Dann werden die ausgesäten Einsatzfilter in die Vertiefungen überführt, die die Astrozyten enthalten. Stellen Sie die Trikulturzellensysteme in einen befeuchteten Inkubator bei 37 Grad Celsius unter 5% Kohlendioxid und 21% Sauerstoff. Entfernen Sie das Medium vorsichtig aus dem oberen und unteren Fach mit einer Glaspipette, die mit einem Absaugsystem verbunden ist.
Ersetzen Sie das Medium durch warmes ECM in einem Volumen von 500 Mikrolitern im oberen Fach und 1,5 Milliliter im unteren Fach. Erneuern Sie das Medium jeden zweiten Tag bis zum sechsten Tag, indem Sie den gleichen Vorgang wiederholen. Schließlich legen Sie die Zellen bei 37 Grad Celsius unter 5% Kohlendioxid und 21% Sauerstoff wieder in den befeuchteten Inkubator.
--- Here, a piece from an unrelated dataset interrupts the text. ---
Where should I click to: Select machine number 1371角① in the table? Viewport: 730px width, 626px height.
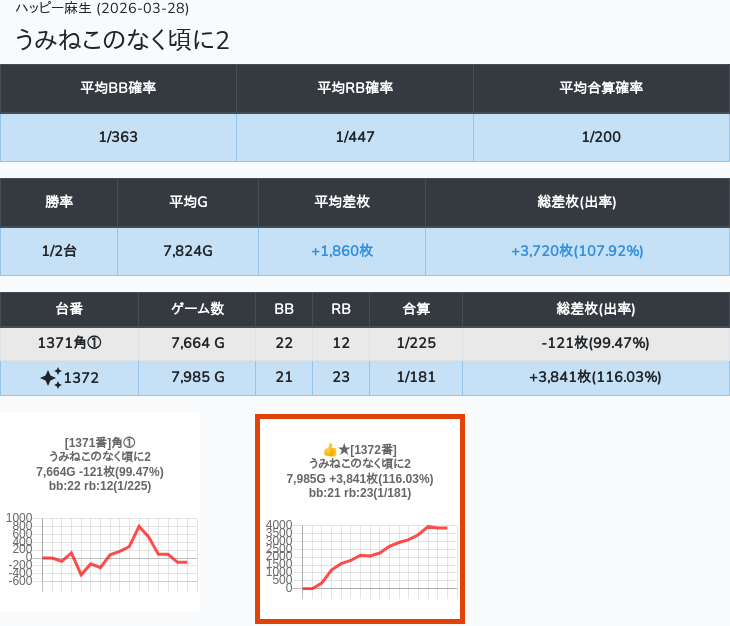pyautogui.click(x=69, y=343)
Immunzytochemische Daten bestätigten die Expression konventioneller Marker wie Thrombozyten-abgeleiteter Wachstumsfaktorrezeptor beta und Desmine für Perizyten und glialfibrilläres saures Protein für Astrozyten. Daher zeigt die Monoschicht aus hirnähnlichen Endothelzellen oder BLECs, die mit der adhärenten Verbindungsfärbung von Ve-Cadherin sichtbar gemacht werden, nach sechs Tagen Kultur mit den Perizyten und Astrozyten eine kontinuierliche Lokalisierung der TJ-Proteine CLD5 und Z-01 an den Zellgrenzen. Die parazelluläre Permeabilität von BLECS für fluoreszierende BBB-Integritätsmarker, Natriumfluorescein und FITC-Dextran wird hier gezeigt.
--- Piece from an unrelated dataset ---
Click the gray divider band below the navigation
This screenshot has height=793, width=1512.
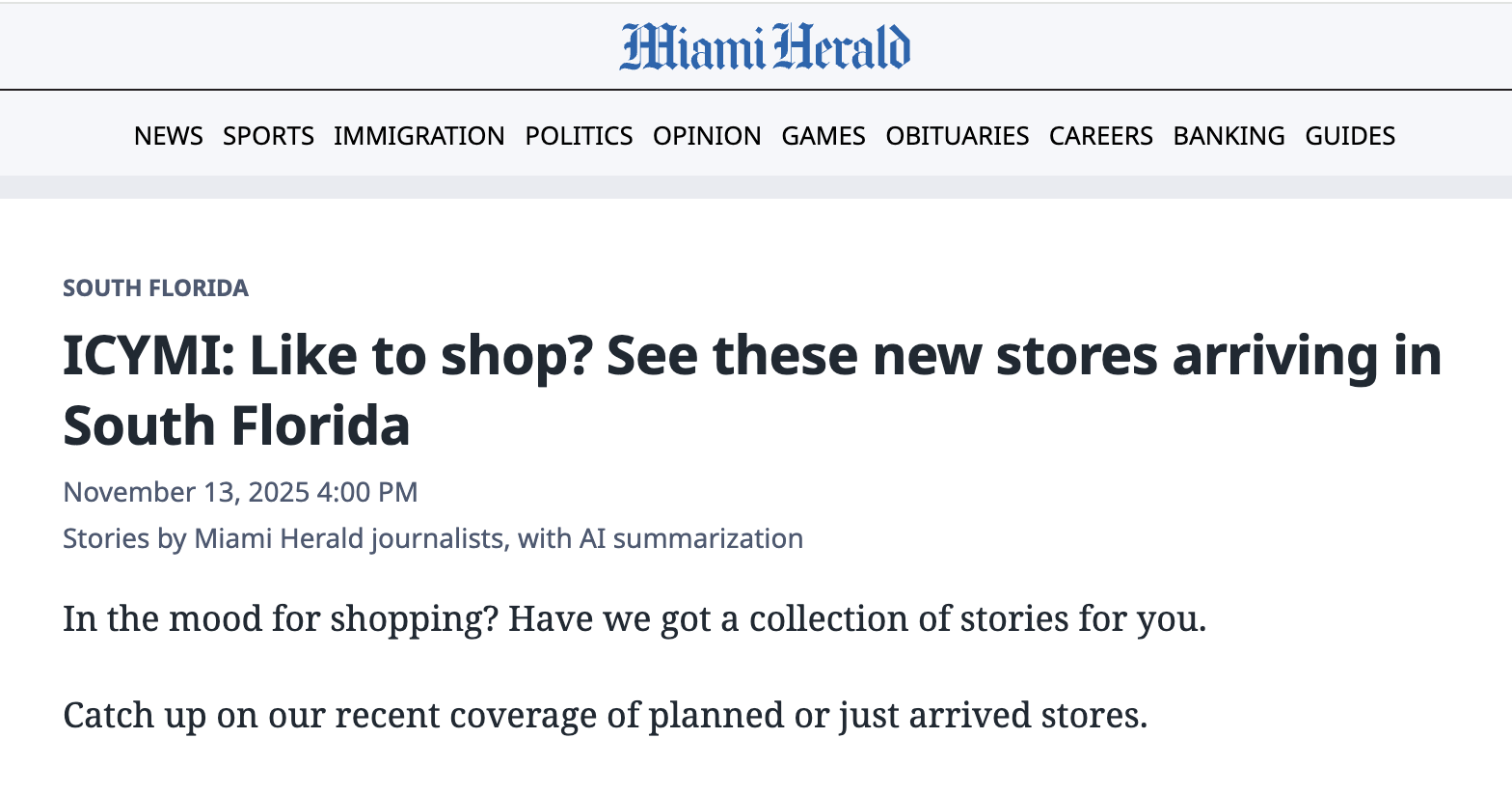[756, 187]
Die intrazelluläre Akkumulation von R123 in BLECs zeigte eine signifikante Zunahme der Anwesenheit des Effluxpumpeninhibitors Elacridar im Vergleich zum Kontrollzustand mit seiner Abwesenheit. Dies deutet auf das Vorhandensein von aktiven Effluxpumpmolekülen, nämlich P-Glykoprotein und Brustkrebsresistenzprotein oder BCRP, in den BLECs hin. Die Genexpression von Tight-Junction-Proteinen, Transportern und großmolekularen Rezeptoren, die durch die Expression von RPLP0 normalisiert wurden, wird hier gezeigt.
Hier entsprechen die Werte größer als eins einer höheren Genexpression im Triple-Kulturmodell. Die rote Linie entspricht einem Wert von eins, bei dem die Ausdrucksebene der beiden Modelle äquivalent ist. Das repräsentative Bild zeigt den Proteingehalt von Tight-Junction-Proteinen, Transportern, in großmolekularen Rezeptoren, die durch die Expression von Beta-Aktin normalisiert sind.
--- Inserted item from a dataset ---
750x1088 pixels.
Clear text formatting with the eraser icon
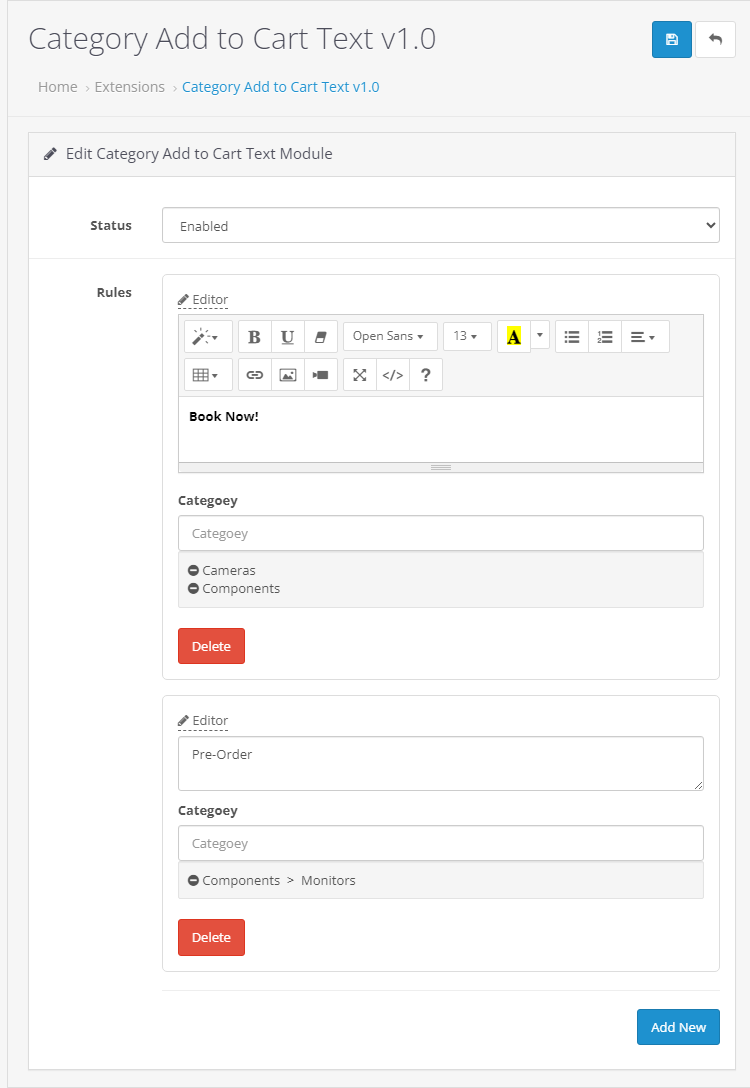(x=320, y=337)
Der Transport von fluoreszenzmarkierten NIPAM-basierten neutralpolymeren Nanogelen wurde evaluiert. Zum Zeitpunkt Null wurden polymere Nanogele in einer Konzentration von 0,1 Milligramm pro Milliliter in das luminale Kompartiment gegeben. Nach 24 Stunden Inkubation wurden 5,82% der polymeren Nanogele im abluminalen Kompartiment gefunden, was ihre Fähigkeit beweist, die BLECs zu durchqueren.
Die korrekte Beschichtung und Aussaat der Perizyten auf dem revertierten Filter ist entscheidend. Wichtig ist die Aufrechterhaltung der Sterilität und Integrität der Strukturen, um eine Kontamination des Zellkultursystems zu vermeiden.